Один из наших тяжелых пулеметов получил прямое попадание и был подброшен на четыре метра в воздух вместе со стрелком. Он упал обратно, все еще сжимая рукоятки пулемета. Но два других человека в расчете были искалечены.
Вражеский снаряд прямо через окно влетел в избу, где отдыхали наши товарищи. Дом превратился в настоящую бойню. Один солдат просто исчез бесследно, раненые и убитые лежали огромной кучей. На следующий день удалось найти лишь небольшие куски мяса, разбросанные вокруг. Судя по всему, снаряд попал ему прямо в грудь.
Наши телефонные линии постоянно рвались.
40 человек, которые поддерживали связь между ротами и батальонным командным пунктом, а также между батальоном и дивизией, мучились невыносимо. С начала наступления им приходилось каждую ночь в мороз до 40 градусов пересекать реки, созданные оттепелью, разматывая километры телефонного провода. Они возвращались из степи с тяжелыми обморожениями рук, щек, носов и ушей.
В Громовой Балке они проводили дни и ночи, ползая по льду и снегу под пулеметным огнем вместе со своими проклятыми проводами, которые красные рвали по три или четыре раза в час.
Поддерживать связь было совершенно необходимо, так как эти провода служили батальону нервной системой.
Среди них был старик с седыми волосами, призванный впервые. Он тоже был ранен. У него еще хватило силы вытащить из кармана маленькую Библию и прочитать две или три строки псалма, прежде чем умереть.
Наши ужасные страдания, которые мы были вынуждены переносить, усугублялись и другими бедами, более интимного свойства.
Мы все были почти полностью покрыты таинственными болячками, которые солдаты на Восточном фронте называли «Русской чумой».

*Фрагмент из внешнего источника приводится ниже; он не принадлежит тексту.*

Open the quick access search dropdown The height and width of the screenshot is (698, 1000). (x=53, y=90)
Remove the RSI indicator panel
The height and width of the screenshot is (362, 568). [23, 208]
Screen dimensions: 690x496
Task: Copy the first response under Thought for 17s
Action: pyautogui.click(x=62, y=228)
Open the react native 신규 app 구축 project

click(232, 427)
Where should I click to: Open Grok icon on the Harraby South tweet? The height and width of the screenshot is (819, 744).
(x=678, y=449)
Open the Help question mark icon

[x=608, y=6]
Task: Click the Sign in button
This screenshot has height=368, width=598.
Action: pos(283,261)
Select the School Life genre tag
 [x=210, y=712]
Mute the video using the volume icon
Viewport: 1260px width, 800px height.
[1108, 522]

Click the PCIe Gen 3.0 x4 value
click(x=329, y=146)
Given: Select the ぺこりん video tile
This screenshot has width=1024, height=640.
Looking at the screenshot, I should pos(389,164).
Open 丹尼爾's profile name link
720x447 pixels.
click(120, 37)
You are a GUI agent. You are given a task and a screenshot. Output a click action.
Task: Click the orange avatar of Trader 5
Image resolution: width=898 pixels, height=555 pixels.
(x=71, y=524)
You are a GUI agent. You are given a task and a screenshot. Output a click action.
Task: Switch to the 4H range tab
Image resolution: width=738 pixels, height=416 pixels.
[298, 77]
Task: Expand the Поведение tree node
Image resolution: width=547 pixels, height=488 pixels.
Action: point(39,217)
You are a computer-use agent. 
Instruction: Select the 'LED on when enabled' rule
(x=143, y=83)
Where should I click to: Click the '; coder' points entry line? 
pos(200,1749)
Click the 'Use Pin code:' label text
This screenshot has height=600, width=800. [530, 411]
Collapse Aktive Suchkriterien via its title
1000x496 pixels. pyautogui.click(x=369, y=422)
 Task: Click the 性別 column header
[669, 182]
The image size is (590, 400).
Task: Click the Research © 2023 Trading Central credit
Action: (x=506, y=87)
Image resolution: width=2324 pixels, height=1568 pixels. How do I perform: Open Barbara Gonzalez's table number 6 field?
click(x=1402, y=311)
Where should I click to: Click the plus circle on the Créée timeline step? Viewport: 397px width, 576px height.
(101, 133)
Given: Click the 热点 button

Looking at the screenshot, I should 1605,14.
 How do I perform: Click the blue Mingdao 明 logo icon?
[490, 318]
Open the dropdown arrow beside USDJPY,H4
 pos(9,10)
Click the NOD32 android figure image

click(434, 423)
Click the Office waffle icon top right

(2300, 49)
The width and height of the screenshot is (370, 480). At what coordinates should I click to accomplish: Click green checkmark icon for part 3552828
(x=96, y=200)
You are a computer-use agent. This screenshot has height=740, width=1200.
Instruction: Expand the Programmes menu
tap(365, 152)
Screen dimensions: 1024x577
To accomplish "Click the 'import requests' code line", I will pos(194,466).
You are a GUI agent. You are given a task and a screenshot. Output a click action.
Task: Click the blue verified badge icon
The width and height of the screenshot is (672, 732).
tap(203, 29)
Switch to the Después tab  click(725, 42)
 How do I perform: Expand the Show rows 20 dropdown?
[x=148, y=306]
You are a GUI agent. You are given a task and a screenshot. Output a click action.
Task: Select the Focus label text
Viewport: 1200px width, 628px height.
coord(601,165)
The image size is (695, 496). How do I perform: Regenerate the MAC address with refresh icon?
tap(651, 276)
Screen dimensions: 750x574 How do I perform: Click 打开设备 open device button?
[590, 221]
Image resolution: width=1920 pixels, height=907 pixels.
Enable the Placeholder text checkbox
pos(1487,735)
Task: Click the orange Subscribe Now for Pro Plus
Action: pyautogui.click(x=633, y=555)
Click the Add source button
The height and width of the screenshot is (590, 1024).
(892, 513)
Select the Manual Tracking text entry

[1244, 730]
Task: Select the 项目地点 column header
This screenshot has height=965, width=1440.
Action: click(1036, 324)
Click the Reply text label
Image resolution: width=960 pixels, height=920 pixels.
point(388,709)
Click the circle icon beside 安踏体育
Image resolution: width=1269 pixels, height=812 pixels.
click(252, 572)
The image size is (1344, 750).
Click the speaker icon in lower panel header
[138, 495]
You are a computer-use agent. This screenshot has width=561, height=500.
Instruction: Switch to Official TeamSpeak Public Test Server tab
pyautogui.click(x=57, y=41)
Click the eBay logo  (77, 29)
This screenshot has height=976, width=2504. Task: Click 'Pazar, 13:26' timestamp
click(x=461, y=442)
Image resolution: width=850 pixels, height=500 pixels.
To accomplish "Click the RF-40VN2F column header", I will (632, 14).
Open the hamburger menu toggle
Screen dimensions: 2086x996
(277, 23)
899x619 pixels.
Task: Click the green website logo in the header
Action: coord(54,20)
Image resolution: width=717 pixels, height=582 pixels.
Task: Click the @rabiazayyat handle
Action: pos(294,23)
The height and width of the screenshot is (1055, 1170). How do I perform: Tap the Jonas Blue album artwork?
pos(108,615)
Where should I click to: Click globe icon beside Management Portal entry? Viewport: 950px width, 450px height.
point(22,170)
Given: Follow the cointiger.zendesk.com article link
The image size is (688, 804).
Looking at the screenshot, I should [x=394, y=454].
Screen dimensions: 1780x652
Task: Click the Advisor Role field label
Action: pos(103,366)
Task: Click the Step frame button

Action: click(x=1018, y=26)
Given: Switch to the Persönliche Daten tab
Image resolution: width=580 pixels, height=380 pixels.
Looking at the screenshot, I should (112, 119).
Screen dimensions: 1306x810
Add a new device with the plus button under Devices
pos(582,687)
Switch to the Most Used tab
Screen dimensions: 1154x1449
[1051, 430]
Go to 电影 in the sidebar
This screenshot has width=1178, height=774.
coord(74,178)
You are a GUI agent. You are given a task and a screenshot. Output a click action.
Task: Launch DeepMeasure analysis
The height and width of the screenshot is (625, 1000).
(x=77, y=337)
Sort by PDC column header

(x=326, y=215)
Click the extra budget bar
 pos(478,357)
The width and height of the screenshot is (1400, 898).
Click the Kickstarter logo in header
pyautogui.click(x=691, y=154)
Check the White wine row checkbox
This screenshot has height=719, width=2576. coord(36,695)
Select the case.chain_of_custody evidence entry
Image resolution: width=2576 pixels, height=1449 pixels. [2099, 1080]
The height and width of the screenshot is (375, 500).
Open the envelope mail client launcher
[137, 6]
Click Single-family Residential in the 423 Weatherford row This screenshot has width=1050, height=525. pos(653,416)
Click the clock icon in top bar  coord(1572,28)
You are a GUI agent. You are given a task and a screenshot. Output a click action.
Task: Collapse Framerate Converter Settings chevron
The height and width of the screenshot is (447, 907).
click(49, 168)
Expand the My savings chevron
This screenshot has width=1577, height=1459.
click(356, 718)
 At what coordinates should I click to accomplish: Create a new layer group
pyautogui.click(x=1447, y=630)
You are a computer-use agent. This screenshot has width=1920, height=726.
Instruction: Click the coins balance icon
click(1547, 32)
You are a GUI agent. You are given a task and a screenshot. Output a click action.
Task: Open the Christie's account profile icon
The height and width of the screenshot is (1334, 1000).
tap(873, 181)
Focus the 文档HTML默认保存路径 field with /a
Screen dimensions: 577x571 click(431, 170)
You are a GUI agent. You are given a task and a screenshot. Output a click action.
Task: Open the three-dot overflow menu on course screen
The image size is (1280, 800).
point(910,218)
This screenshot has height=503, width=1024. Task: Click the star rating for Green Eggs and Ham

Болезнь начиналась с невыносимой чесотки, которая распространялась с ног. Их почти невозможно было чесать. Появлялись синеватые язвочки, которые жгло, как будто они были посыпаны солью и перцем. Они кровоточили, из них часто сочился гной. Видеть это было просто ужасно. Их нельзя было расчесывать, но нервы людей не выдерживали. Если днем у них еще хватало сил противостоять укусам яда, по ночам во время сна ваша руки невольно тянулись к ступням и икрам. Ваши пальцы соскребали коросту, и язвы делались глубже, кровоточили. Нам приходилось спать, не снимая ботинок, чтобы противостоять ужасному зуду.